Прицепился как репей! Снова резко разворачиваюсь и упираю палец в его грудь.

— Я с ним на обеды разгуливаю, товарищ майор, — злюсь, не в силах сдержаться, — потому что Яша… Внимание! Во-первых, воспринимает меня всерьез, во-вторых, не дарил мне фаллоимитатор и к той истории вообще не имеет отношения. В-третьих, я с ним не тра…

В темно-серых глазах загорается недобрый огонек. Тимур делает шаг ко мне, и приходится отступить.

— Но это только пока, — договариваю на выдохе.

— Пока? — Он делает еще шаг. — Хочешь сказать, с Яшей... тоже будешь?

Я облизываю пересохшие губы, невольно привлекая к ним внимание.

— Тоже потрахаешься и забудешь? — усмехается Тимур.

— Тебе какая разница?

— Отвечай.

Спина упирается в шершавый ствол дерева.

— С Яшей не забуду. Он, кстати, твою теорию про «свободных» мужчин опроверг. Потому что Яков — из «одиноких». Оказывается, не все рассуждают так, как ты. Поэтому с ним могут и серьезные отношения завязаться...

Я вздрагиваю, потому что Тимур неожиданно наваливается сверху и прижимается губами к моему рту. Поцелуй жесткий. Даже немного больно становится. Вырываюсь.

— Что ты?.. — спрашиваю, жадно вдыхая.

Вспышками в сознании — та ночь. Казалось, я все забыла, но нет. Вкус Тимура организм определяет как «тот самый», и по телу прокатывается дрожь.

— Ш-ш-ш, — шипит Бойцов, посильнее припирая меня к дереву. — Молчи и целуйся, стажерка. Там в лесу кто-то есть…

15. 15.

— Тимур, — шепчу тихо, прижимаясь пылающей щекой к колючему подбородку. Трусь об него впрок.

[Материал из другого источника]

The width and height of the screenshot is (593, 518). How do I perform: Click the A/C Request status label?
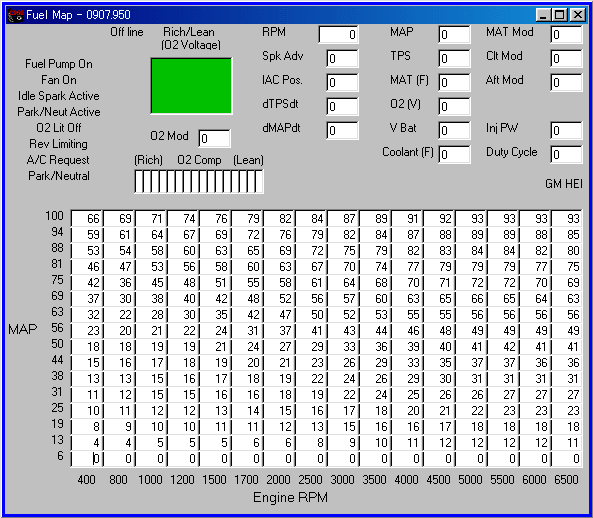pos(58,160)
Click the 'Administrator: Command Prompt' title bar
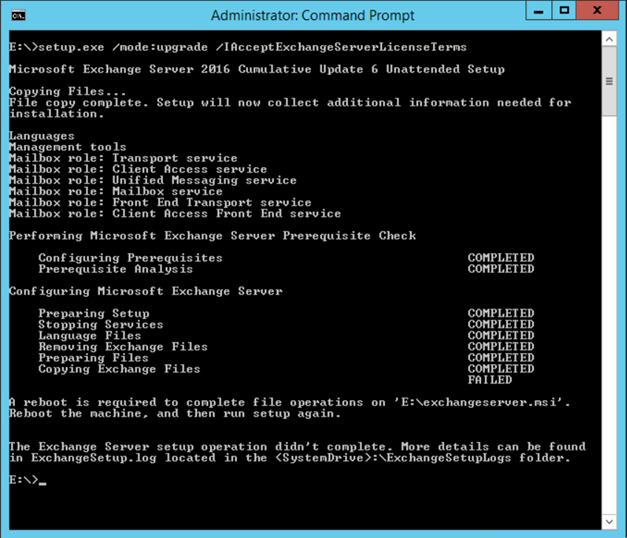627x538 pixels. [300, 15]
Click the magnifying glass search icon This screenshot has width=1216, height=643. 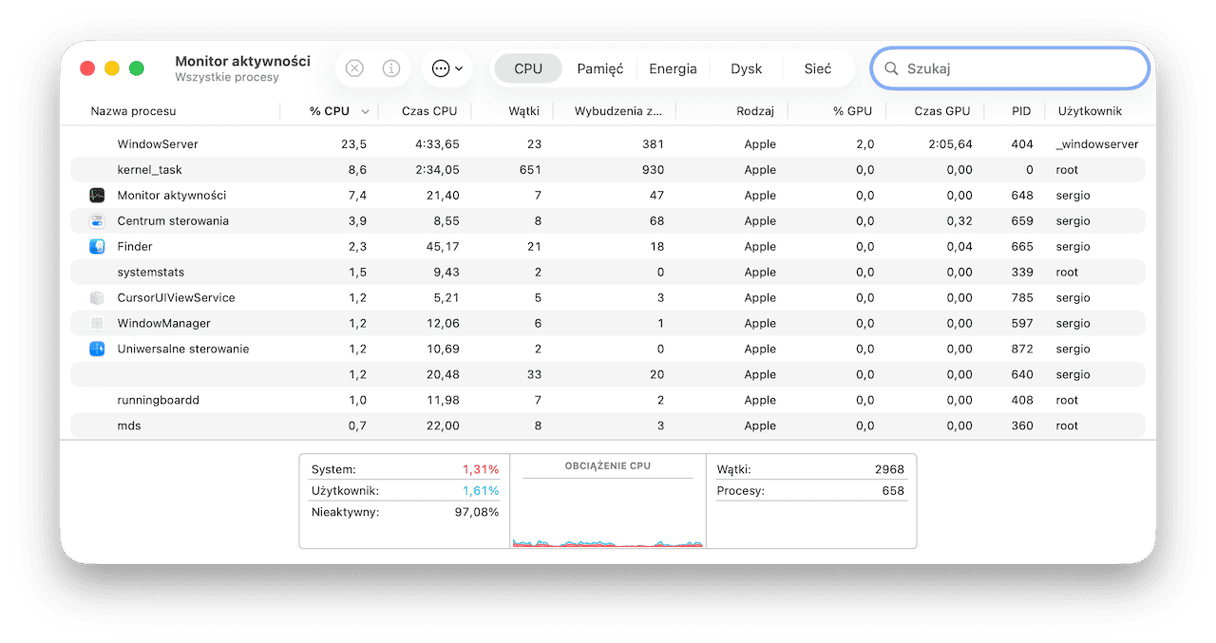[891, 69]
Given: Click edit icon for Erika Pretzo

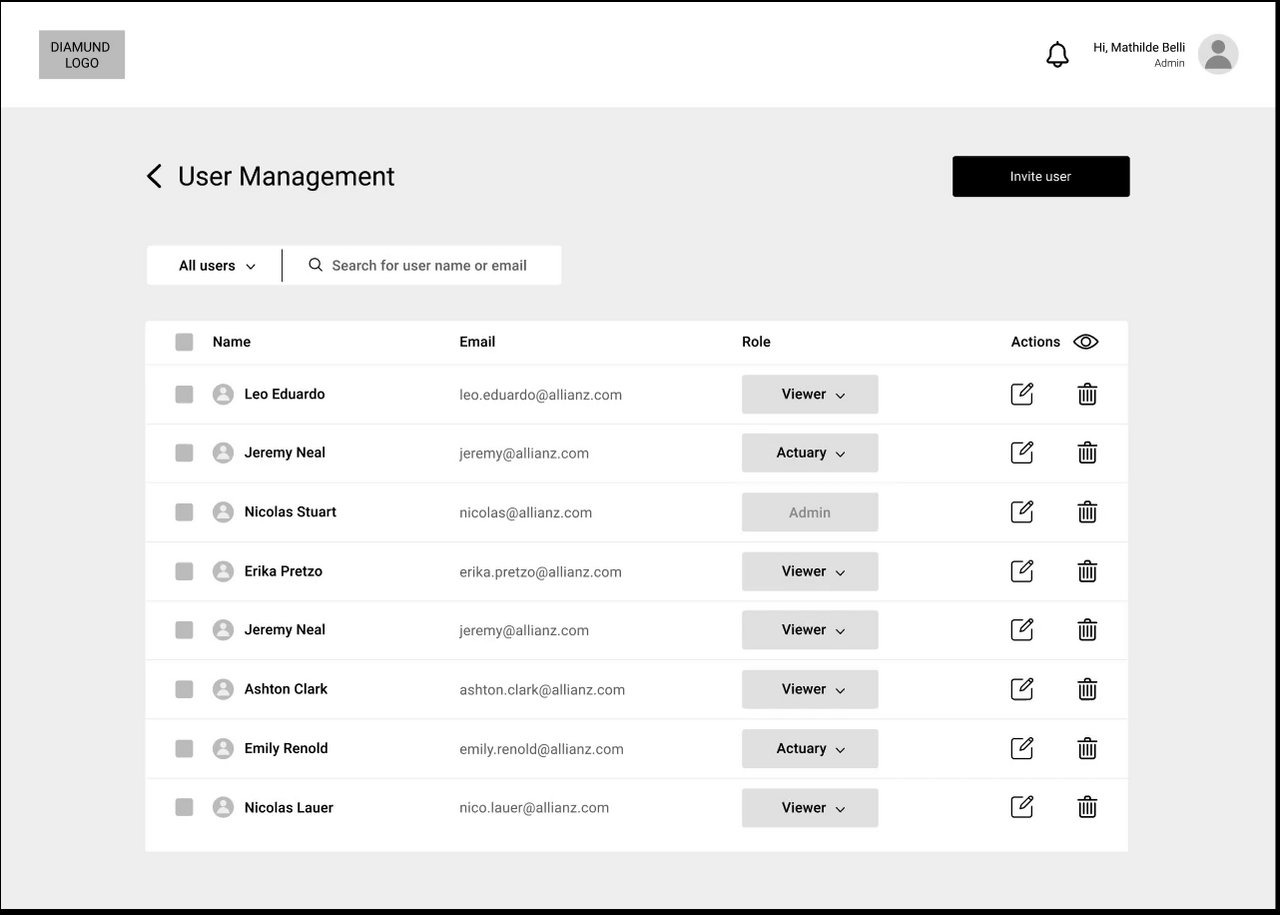Looking at the screenshot, I should point(1021,571).
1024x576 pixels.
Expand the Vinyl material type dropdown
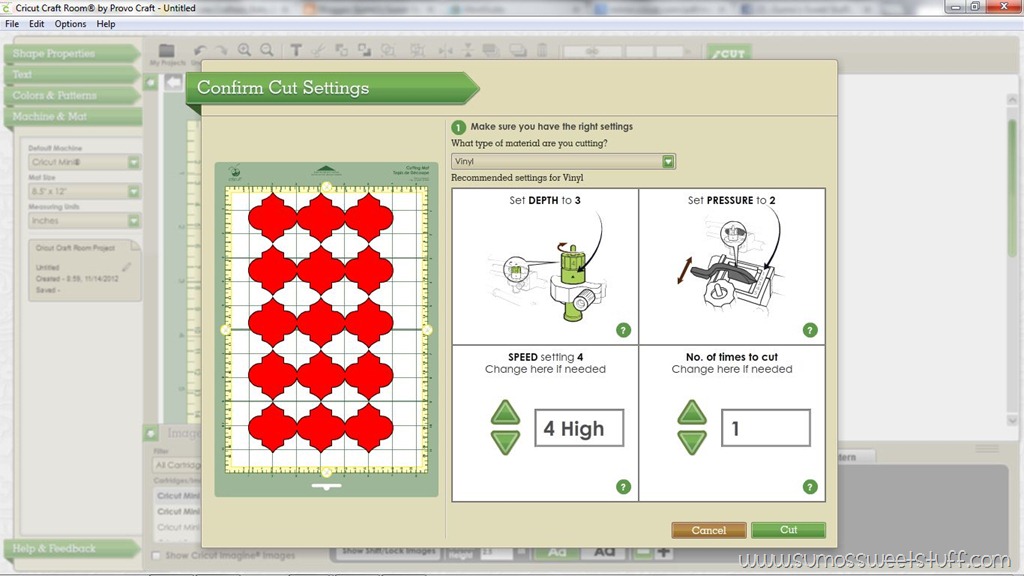[x=667, y=161]
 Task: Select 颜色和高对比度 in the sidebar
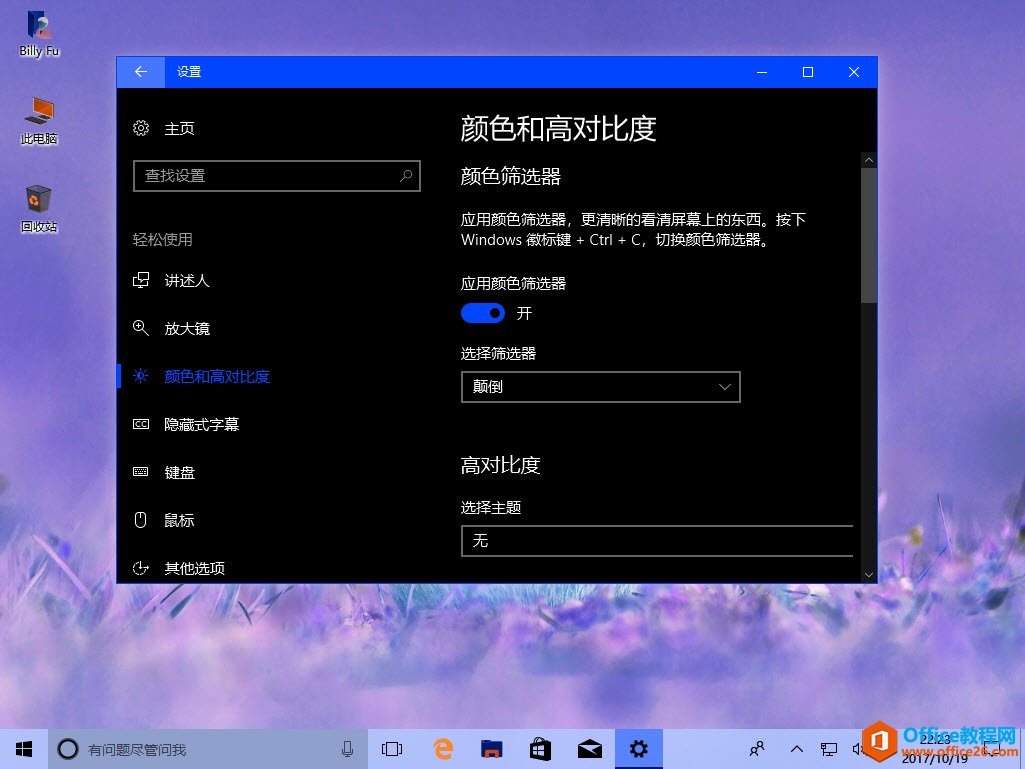[217, 377]
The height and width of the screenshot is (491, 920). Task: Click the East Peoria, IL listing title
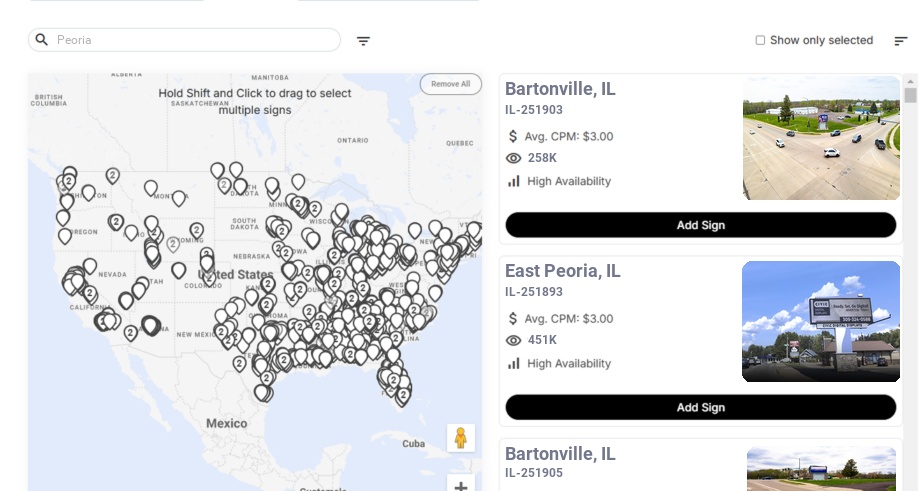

Мысленно я запечатываю это ощущение в предварительно выдержанную в духовке пол-литровую банку и закатываю ее металлической крышкой с помощью специальной машинки. А сверху бережно леплю наклейку с надписью: «Мой небритый майор, 2024».

Морщусь. Надо ж до такого додуматься? Но все же продолжаю фантазировать, как убираю ту самую баночку далеко-далеко. На дальнюю полочку в голове, за мозжечок.

Смотрю в темно-серые глаза.

— Там никого нет уже давно. И вообще вряд ли кто-то был… Так и скажи, что ты считаешь вас, мужчин, особенными. Вам можно трахаться с кем угодно, а я с тобой переспала без отношений и теперь шлюха.

— Ты дура, а не шлюха, — бормочет Тимур, снова завладевая моим ртом.

— Сам дурак, — шепчу ему в губы. — Самодур.

Матушки-батюшки! Они точь-в-точь как в нашу единственную ночь. Ни капельки не изменились. Жесткие и одновременно нежные.

— Там никого нет, Тим… — Я снова отклоняюсь, собирая ткань его кофты на широких плечах. — Алёша, блин.